Sé que tengo cientos de
monstruos dentro de mí, miedos que aparecen en la parte izquierda de mi
existencia o nubes Serpiente Cicatriz reptando sobre la línea de un horizonte
del día que muere.
Los miedos que me
asustan son los otros, los que no sé que tengo. Lo peor de ser persona es no
tener ni pajorela idea de quién eres
realmente, no contradecirte o crearte siempre. A veces, yo mismo me he creído un
dios. ¡Carajo, aún lo sigo creyendo!; un dios facilón y conveniente, pero dios
al fin de al cabo.
Ahora, estoy aprendiendo
a dejar de serlo y convivir con mis monstruos, sentarme a su lado. Necesito
tener espacio para mis nubes y, a mis miedos, he querido apartarlos desde hace tiempo.

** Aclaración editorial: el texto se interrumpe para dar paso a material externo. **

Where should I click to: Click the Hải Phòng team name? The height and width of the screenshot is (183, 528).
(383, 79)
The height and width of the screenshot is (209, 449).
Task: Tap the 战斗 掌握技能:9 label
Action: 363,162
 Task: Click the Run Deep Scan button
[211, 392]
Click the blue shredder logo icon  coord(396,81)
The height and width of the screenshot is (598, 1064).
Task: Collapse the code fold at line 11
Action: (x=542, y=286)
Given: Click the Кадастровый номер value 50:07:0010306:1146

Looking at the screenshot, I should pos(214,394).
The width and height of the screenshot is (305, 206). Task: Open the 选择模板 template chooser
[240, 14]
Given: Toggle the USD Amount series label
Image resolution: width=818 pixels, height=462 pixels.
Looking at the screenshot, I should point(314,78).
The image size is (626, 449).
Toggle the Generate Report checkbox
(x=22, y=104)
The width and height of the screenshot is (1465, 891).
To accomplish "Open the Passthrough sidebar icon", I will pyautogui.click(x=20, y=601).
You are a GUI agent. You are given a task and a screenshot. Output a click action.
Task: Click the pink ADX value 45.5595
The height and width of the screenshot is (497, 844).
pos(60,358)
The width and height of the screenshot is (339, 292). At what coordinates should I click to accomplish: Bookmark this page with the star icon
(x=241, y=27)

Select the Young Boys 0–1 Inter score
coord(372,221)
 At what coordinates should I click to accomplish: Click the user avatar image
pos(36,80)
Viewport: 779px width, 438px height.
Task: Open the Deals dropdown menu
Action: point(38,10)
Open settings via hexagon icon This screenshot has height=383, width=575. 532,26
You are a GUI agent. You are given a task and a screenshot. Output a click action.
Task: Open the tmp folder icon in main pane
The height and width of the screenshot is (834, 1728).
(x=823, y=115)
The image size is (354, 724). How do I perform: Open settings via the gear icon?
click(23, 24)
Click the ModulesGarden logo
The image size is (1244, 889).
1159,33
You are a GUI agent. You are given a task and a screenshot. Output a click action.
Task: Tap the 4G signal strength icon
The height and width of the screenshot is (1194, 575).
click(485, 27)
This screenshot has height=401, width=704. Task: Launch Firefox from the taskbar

O al menos, esconderlos como se esconde un pedo. Pero, no. Siempre lo oculto
acaba oliendo mal.
Hace unos meses, le dije
a X que no la amaba. Mis monstruos llegaron enseguida, acompasados con su
primera lágrima. «Que me refiero a ahora, que mañana no lo sé», le dije a X, como
si ella pudiera entenderme. «Que no es por ti, que tú me pareces una mujer
fantástica; que te aseguro que es por mí; que no estoy enamorado de otra…»,
continué disculpándome.
Tuve que parecerle tan oscuro
que X dejó de llorar en dos minutos. Y yo, apestando a mierda.
Hasta hace muy poco
tiempo, el dejar de ser dios para X, me hubiera martirizado como cada
cigarrillo fumado por un enfermo de cáncer. Ahora me dura hasta que ella cierra
la puerta. He aprendido a enamorarme de mis nubes negras.